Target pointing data
▼▼▼
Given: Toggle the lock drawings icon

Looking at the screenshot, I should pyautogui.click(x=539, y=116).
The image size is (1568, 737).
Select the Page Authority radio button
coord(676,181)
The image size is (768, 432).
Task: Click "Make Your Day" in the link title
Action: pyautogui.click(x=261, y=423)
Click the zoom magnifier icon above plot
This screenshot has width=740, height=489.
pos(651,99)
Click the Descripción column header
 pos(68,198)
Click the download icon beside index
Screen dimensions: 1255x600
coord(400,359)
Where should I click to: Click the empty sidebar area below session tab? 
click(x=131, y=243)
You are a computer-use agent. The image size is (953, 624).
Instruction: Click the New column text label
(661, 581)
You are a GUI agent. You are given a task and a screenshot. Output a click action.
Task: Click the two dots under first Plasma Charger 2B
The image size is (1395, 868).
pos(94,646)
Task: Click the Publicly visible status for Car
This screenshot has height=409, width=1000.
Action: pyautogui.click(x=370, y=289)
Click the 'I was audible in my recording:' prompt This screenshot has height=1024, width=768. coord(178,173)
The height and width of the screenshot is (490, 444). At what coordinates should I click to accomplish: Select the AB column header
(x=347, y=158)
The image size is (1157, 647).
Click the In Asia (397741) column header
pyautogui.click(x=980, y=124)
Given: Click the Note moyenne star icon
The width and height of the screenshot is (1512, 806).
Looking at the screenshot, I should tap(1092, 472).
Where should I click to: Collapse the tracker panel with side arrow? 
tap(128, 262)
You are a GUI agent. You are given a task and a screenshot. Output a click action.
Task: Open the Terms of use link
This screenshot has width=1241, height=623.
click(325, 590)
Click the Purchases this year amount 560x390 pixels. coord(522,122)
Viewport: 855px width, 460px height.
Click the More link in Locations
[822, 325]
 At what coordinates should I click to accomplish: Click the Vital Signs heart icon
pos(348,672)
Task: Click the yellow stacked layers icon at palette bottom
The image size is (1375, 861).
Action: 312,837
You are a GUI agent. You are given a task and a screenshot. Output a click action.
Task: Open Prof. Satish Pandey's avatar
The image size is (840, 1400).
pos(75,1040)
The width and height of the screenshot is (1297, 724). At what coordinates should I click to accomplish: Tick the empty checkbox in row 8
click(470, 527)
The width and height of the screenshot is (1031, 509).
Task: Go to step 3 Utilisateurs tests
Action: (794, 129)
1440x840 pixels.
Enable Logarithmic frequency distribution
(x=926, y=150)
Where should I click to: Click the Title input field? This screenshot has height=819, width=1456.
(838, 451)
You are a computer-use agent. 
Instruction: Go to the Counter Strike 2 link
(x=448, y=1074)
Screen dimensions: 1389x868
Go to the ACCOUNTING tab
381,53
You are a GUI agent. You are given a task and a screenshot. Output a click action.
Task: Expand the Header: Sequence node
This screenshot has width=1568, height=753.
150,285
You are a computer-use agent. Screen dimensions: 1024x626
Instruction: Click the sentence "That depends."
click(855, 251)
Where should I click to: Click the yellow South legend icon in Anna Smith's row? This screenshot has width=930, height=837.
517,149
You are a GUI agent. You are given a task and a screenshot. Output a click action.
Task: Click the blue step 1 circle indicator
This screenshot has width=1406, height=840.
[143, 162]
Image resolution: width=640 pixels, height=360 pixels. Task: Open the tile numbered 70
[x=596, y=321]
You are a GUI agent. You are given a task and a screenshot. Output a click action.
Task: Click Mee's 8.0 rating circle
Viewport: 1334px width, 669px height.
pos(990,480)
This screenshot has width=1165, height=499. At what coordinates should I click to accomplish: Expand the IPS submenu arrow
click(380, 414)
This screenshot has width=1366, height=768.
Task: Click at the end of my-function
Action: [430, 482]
▲▲▲
**Task description:**
Format the items starting at the line containing "Viewport: 855px width, 460px height." and ending at the line containing "[x=596, y=321]" as a numbered list, leaving out blank lines.

**Exercise response:**
1. Viewport: 855px width, 460px height.
2. Click the More link in Locations
3. [822, 325]
4.  At what coordinates should I click to accomplish: Click the Vital Signs heart icon
5. pos(348,672)
6. Task: Click the yellow stacked layers icon at palette bottom
7. The image size is (1375, 861).
8. Action: 312,837
9. You are a GUI agent. You are given a task and a screenshot. Output a click action.
10. Task: Open Prof. Satish Pandey's avatar
11. The image size is (840, 1400).
12. pos(75,1040)
13. The width and height of the screenshot is (1297, 724). At what coordinates should I click to accomplish: Tick the empty checkbox in row 8
14. click(470, 527)
15. The width and height of the screenshot is (1031, 509).
16. Task: Go to step 3 Utilisateurs tests
17. Action: (794, 129)
18. 1440x840 pixels.
19. Enable Logarithmic frequency distribution
20. (x=926, y=150)
21. Where should I click to: Click the Title input field? This screenshot has height=819, width=1456.
22. (838, 451)
23. You are a computer-use agent. 
24. Instruction: Go to the Counter Strike 2 link
25. (x=448, y=1074)
26. Screen dimensions: 1389x868
27. Go to the ACCOUNTING tab
28. 381,53
29. You are a GUI agent. You are given a task and a screenshot. Output a click action.
30. Task: Expand the Header: Sequence node
31. This screenshot has width=1568, height=753.
32. 150,285
33. You are a computer-use agent. Screen dimensions: 1024x626
34. Instruction: Click the sentence "That depends."
35. click(855, 251)
36. Where should I click to: Click the yellow South legend icon in Anna Smith's row? This screenshot has width=930, height=837.
37. 517,149
38. You are a GUI agent. You are given a task and a screenshot. Output a click action.
39. Task: Click the blue step 1 circle indicator
40. This screenshot has width=1406, height=840.
41. [143, 162]
42. Image resolution: width=640 pixels, height=360 pixels. Task: Open the tile numbered 70
43. [x=596, y=321]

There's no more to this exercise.